Downloading NFL Tweets
This blog post outlines how we will use tweepy to develop a dataset for our NFL tweets project. This is just one component of a larger project
___________________________________________
Installing Tweepy
___________________________________________
Tweepy is an easy-to-use Python library for accessing the Twitter API. The API class provides access to the entire twitter RESTful API methods. Each method can accept various parameters and return responses. Using the API, you can programmatically access things like tweets, spaces, and lists.
To install tweepy, you can use the following command pip install tweepy
More information about other ways to install tweepy can be found here .
___________________________________________
Setting up Twitter API Access
___________________________________________
The Twitter API can be used to programmatically retrieve and analyze Twitter data. In order to set be able to call the API within scripts we write, the firs thing we need to do is set up a twitter to developer project.
Setting up a Twitter Developer Project
To do so, follow these steps:
- In order to get started with the new Twitter API, you need a developer account. If you do not have one yet, you can sign up for one.
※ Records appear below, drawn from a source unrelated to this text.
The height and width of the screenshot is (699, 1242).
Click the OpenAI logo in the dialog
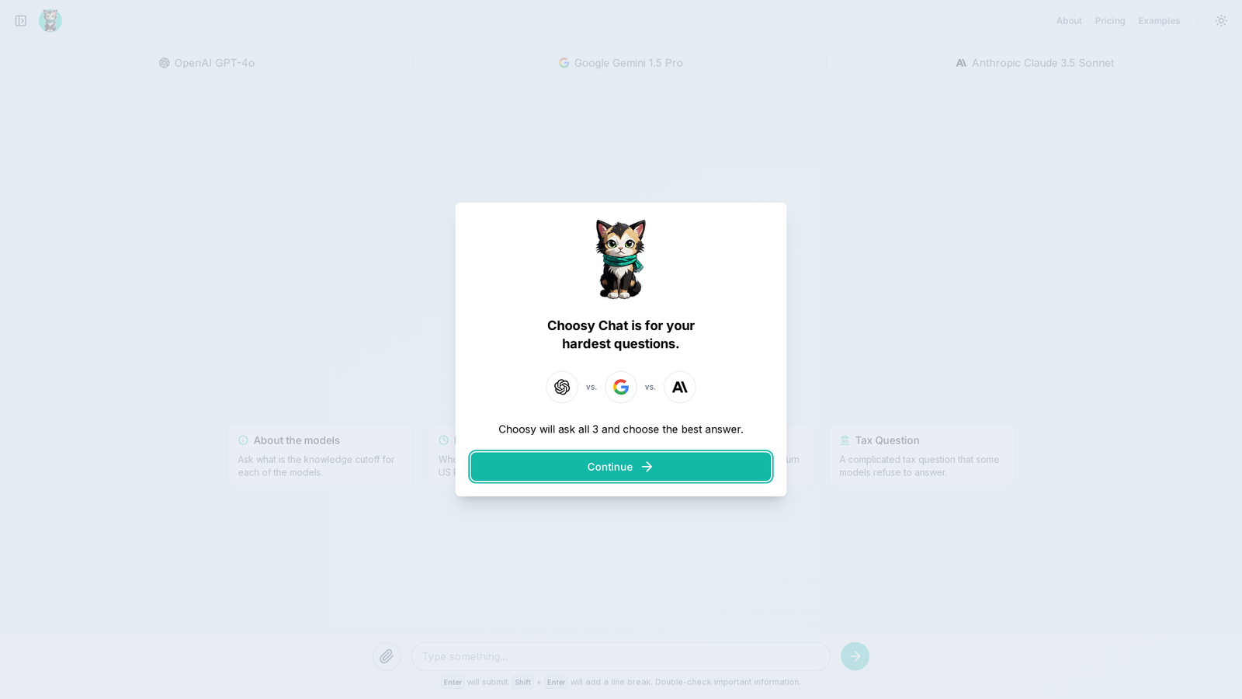point(562,387)
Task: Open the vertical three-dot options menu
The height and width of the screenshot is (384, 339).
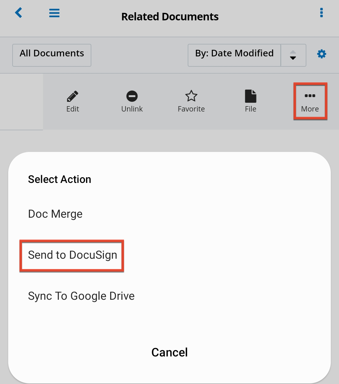Action: [x=321, y=13]
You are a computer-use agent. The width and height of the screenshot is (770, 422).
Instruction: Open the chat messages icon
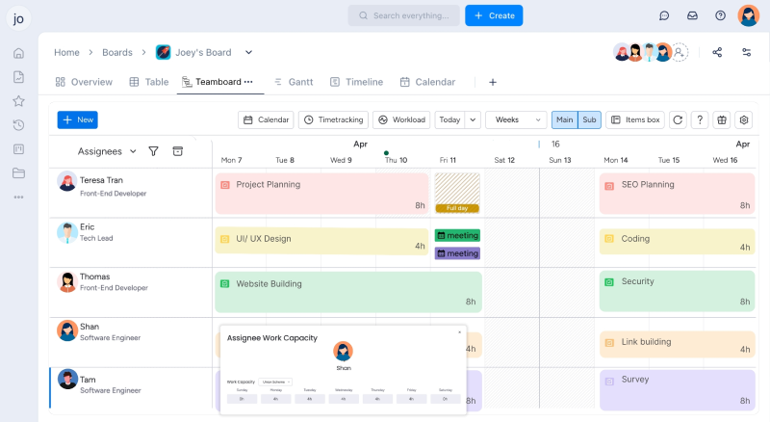point(664,15)
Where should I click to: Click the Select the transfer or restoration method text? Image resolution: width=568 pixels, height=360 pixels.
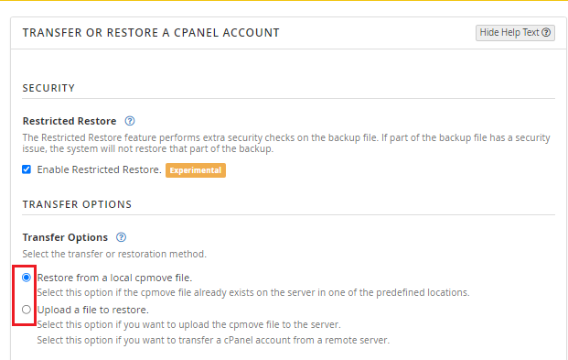(114, 254)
- Next, in the developer portal, create a new Project. Once the project is created, you will need to connect it to an App. AN App is just container for your API Keys that you need in order to make an HTTP request to the Twitter API.
Once you have created a developer project, your developer dashboard should look something like this.
API Access Levels
The API has varying levels of access, where the level of access a user has dictates the amount they can use the API and the types of information they can access.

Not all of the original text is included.